Saturday 24 March 2018

'Molly and her father were in fear of Jason' - defence lawyer to argue

As prosecution case ends in murder trial, it is still not clear if Martens-Corbett will testify, writes Ralph Riegel in Lexington

Molly Martens-Corbett arrives at the Davidson County Courthouse Photo: Donnie Roberts/The Dispatch
Molly Martens-Corbett arrives at the Davidson County Courthouse Photo: Donnie Roberts/The Dispatch
Ralph Riegel

Ralph Riegel

Molly Martens-Corbett and her father Thomas Michael Martens will open their defence in a US murder trial by insisting they acted to protect themselves and were in fear of Irish father-of-two Jason Corbett.

Both the father and daughter deny the second-degree murder of the Limerick businessman who died from horrific head injuries in the master bedroom of his Panther Creek home in North Carolina two years ago.

Mr Corbett suffered at least 12 major blows to the head which fractured his skull in multiple places. One of the blows was sustained after Mr Corbett was dead.

A blood-soaked baseball bat and stone garden paving brick were recovered by Davidson County Sheriff's officers from the scene.

There was so much blood in the bedroom, hallway and bathroom that forensic expert Dr Stuart James had to divide the scene into 15 different areas for blood pattern analysis.

Impact spatters of Mr Corbett's blood were also found on the blue pyjamas worn by his wife, and the red polo shirt and white boxer shorts worn by his father-in-law.

His blood was also on his wife's hair, face and ear.

Retired FBI agent Mr Martens even had his son-in-law's blood on the face of his gold wrist watch.

Thomas Martens pictured outside Davidson County Court house. Photo: Mark Condren
Thomas Martens pictured outside Davidson County Court house. Photo: Mark Condren

The trial, before Judge David Lee and a Davidson County Superior Court jury of nine women and three men, is now in its 12th day, with the prosecution case expected to finish either today or tomorrow.

Jurors have already been told by paramedics, police officers and a crime scene examiner that there were no cuts, bruises or visible injuries to either Ms Martens-Corbett or Mr Martens at the scene.

Ms Martens-Corbett declined to attend hospital for assessment or treatment.

The trial did not sit in session yesterday, on the second anniversary of Mr Corbett's death.

Members of the Corbett family, from Janesboro, in Limerick, who have been in North Carolina for almost a month, attended a private Mass for Mr Corbett yesterday.

The defence case, led by David Freedman for Mr Martens, and Walter Holton for Ms Martens-Corbett, is now expected to last between three and four days.

The father and daughter are arguing self-defence, with Ms Martens-Corbett claiming her husband attacked her in the early hours of August 2, 2015, in the master bedroom of their home.

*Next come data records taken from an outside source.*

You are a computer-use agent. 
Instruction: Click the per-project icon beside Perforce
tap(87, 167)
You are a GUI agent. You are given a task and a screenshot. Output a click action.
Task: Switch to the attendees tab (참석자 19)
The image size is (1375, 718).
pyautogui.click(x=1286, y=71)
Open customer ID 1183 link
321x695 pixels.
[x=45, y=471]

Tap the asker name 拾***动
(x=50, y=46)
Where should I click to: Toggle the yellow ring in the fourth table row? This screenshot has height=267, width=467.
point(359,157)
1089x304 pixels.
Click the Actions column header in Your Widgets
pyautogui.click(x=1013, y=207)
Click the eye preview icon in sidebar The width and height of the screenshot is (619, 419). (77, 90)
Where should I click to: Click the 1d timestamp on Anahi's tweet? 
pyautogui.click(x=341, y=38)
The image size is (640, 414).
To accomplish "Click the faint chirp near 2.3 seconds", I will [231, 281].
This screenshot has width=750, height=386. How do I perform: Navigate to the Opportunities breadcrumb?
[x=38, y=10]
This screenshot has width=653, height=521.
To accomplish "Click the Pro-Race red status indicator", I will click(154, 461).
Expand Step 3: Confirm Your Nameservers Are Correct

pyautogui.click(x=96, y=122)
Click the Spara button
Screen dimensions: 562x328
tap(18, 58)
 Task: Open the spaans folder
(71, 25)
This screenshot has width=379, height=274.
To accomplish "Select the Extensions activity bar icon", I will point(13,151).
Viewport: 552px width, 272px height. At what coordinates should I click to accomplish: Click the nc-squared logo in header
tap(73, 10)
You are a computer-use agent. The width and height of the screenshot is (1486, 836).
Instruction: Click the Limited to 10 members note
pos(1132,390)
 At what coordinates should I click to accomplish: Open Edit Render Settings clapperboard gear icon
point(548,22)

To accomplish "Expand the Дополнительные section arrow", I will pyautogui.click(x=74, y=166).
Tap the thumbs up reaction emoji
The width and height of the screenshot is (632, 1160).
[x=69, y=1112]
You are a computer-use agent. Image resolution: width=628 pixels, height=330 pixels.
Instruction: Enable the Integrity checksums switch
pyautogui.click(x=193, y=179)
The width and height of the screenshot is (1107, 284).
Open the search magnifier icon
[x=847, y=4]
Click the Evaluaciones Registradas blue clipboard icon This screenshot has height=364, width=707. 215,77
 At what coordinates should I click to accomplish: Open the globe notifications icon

She told both police and paramedics at the scene an attempt had been made to strangle her.

Her father, who had arrived for a visit at 8.30pm the previous evening from his Tennessee home with his wife, Sharon, claimed he heard the sounds of a row coming from the bedroom and went to investigate.

"[He saw] Jason's hand around Molly's throat," Mr Freedman said. "His little girl, with her husband's hand around her throat."

Mr Martens claimed he only struck Mr Corbett with a baseball bat to protect his daughter and himself.

He had brought the Little League bat to the property as a present for his grandson.

He then made a 911 call to a Davidson County emergency dispatcher to raise the alarm.

In the 14-minute call, he said he thought he had killed his son-in-law.

It is still unclear whether Mr Martens or Ms Martens-Corbett will offer testimony in their own defence.

Both Mr Freedman and Mr Holton have stressed to the jury the entire burden of proof in the case rests on the prosecution and it is entirely within the constitutional rights of the two defendants not to offer evidence.

However, the case will involve testimony from two of Mr Martens's sons, Bobby, Stewart or Connor, in defence of their father and sister.